SEATTLE - You might call it a shadow looming over National Education Week in Washington State, with a special session just around the corner and the threat of another $166 million in education cuts. The president of the American Federation of Teachers (AFT) in Seattle, Karen Strickland, says much of K-12 spending is mandated, so the state cannot cut much more there. That leaves state colleges and universities to face the deepest cuts, she warns. The AFT represents some 6,000 higher education employees across the state - and they are are bracing for the worst, she ways.
"That means it would be a real 15-percent cut, so we're going to lose more programs; in fact, the administration believes that program closures are inevitable. But we're going to fight like mad to keep that from happening."

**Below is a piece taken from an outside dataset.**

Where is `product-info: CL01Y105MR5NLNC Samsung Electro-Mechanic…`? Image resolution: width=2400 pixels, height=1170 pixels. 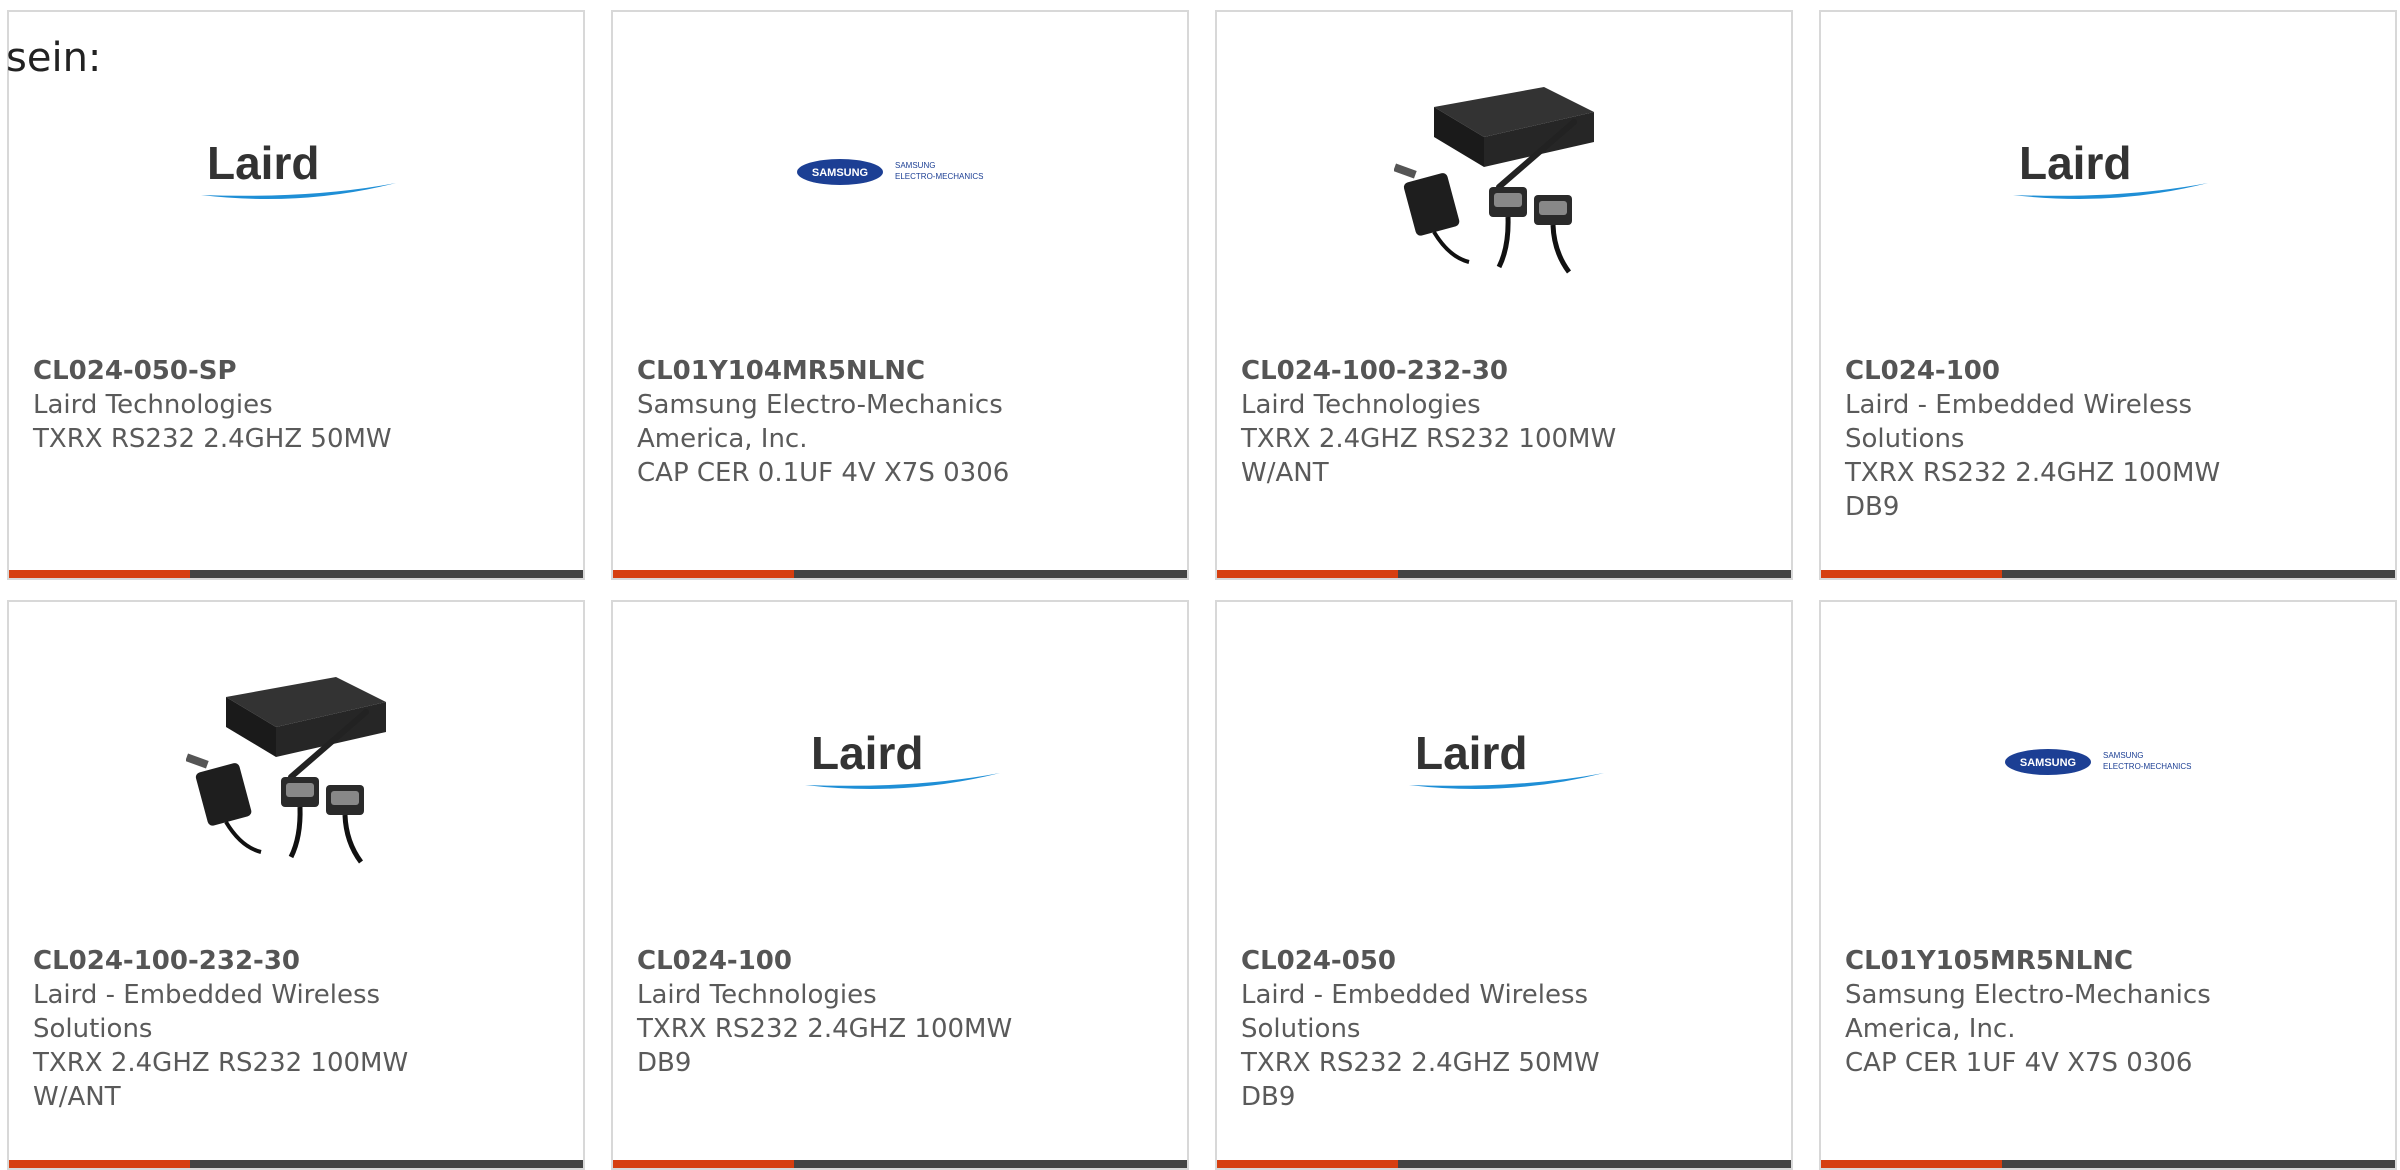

The special session is being called to fill a $1.4 billion budget hole. Gov. Gregoire proposed the cuts, even though she says she "hates this budget more than the last one." Strickland has expressed disappointment that Gregoire is not pushing for more revenue.
It is doubtful that lawmakers will try to impose another tuition increase, Strickland says, because Seattle Community Colleges are already seeing declining enrollment.

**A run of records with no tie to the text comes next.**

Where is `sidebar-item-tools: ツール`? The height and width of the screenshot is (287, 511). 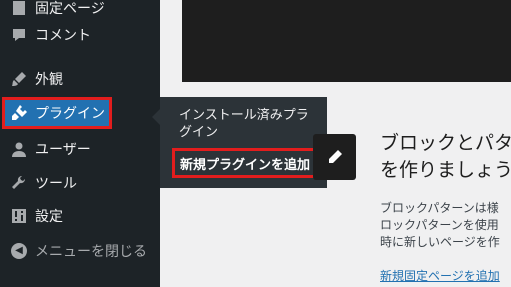 sidebar-item-tools: ツール is located at coordinates (80, 183).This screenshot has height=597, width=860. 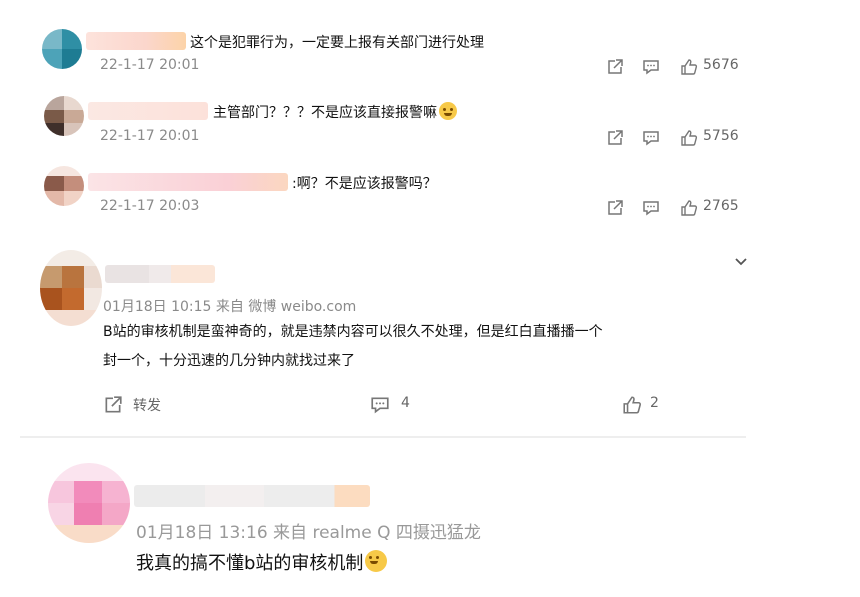 What do you see at coordinates (308, 533) in the screenshot?
I see `comment-meta: 01月18日 13:16 来自 realme Q 四摄迅猛龙` at bounding box center [308, 533]. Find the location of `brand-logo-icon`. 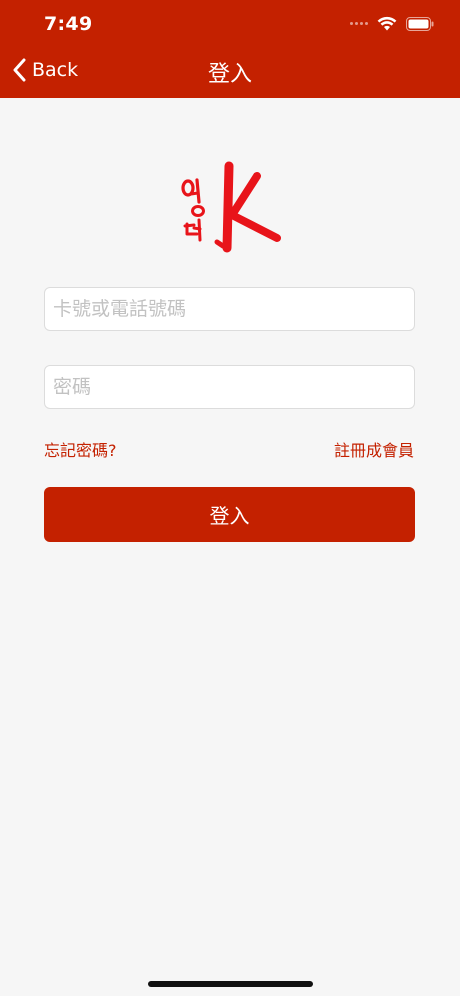

brand-logo-icon is located at coordinates (231, 207).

"Students are paying 12 percent more in tuition, but have fewer classes to choose from, fewer programs and fewer student services folks - like financial aid."

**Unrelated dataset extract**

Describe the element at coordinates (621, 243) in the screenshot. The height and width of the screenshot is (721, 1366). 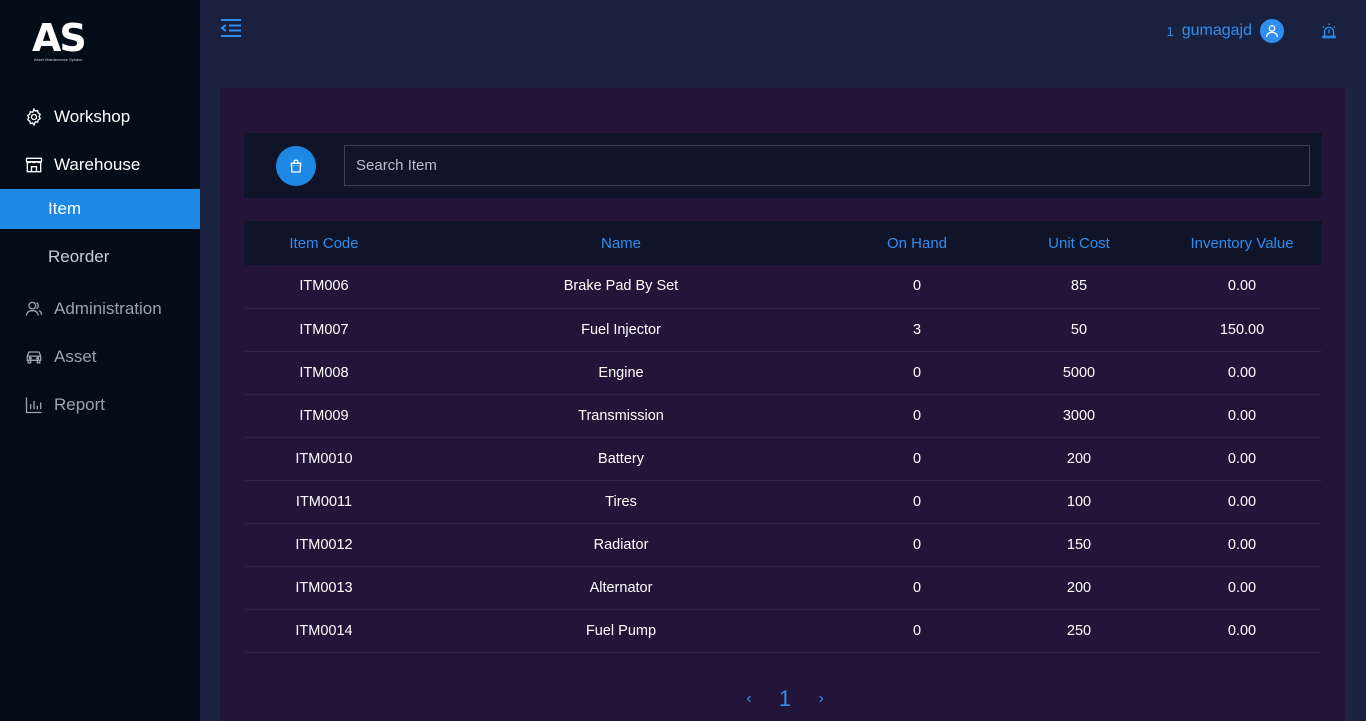
I see `column-header-name: Name` at that location.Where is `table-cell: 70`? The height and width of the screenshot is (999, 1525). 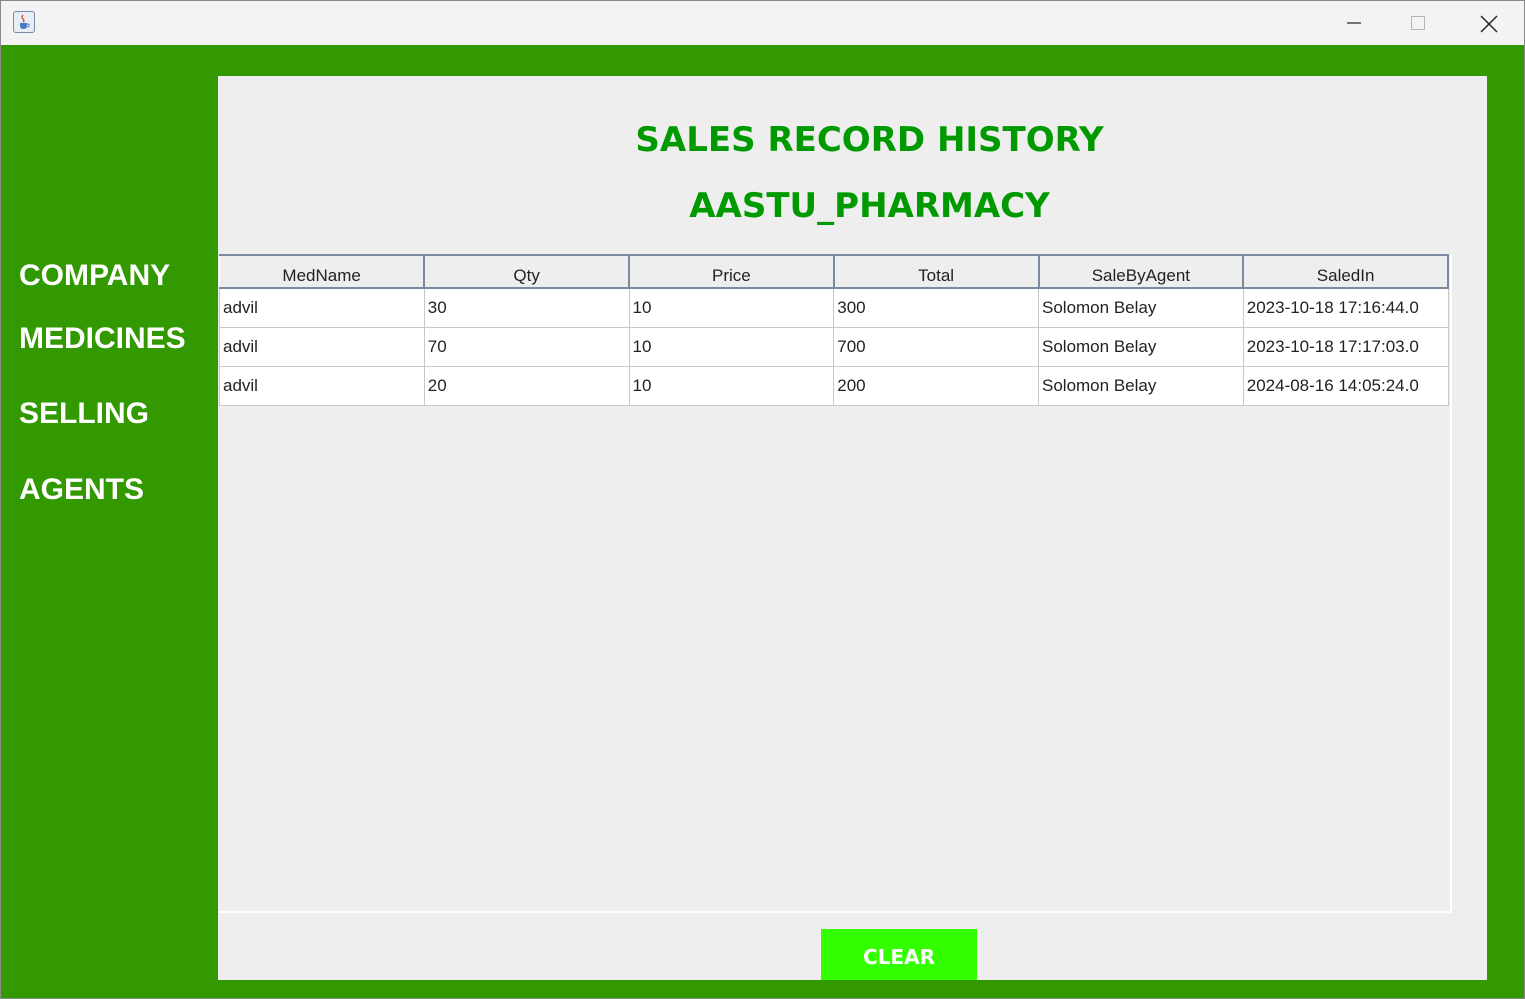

The governor, lawmakers and even Community College administrators have failed to lead, she adds, when it comes to what Strickland calls "fulfilling the social contract."
"They're waiting for people like us - labor, and human services and educators - to make it impossible for them to do anything but put a revenue package together."
Strickland says her group appreciates the support it has gotten from Occupy Seattle, which she says might have been even more vocal on education if it had not been preoccupied by fighting for the right to continue the occupation.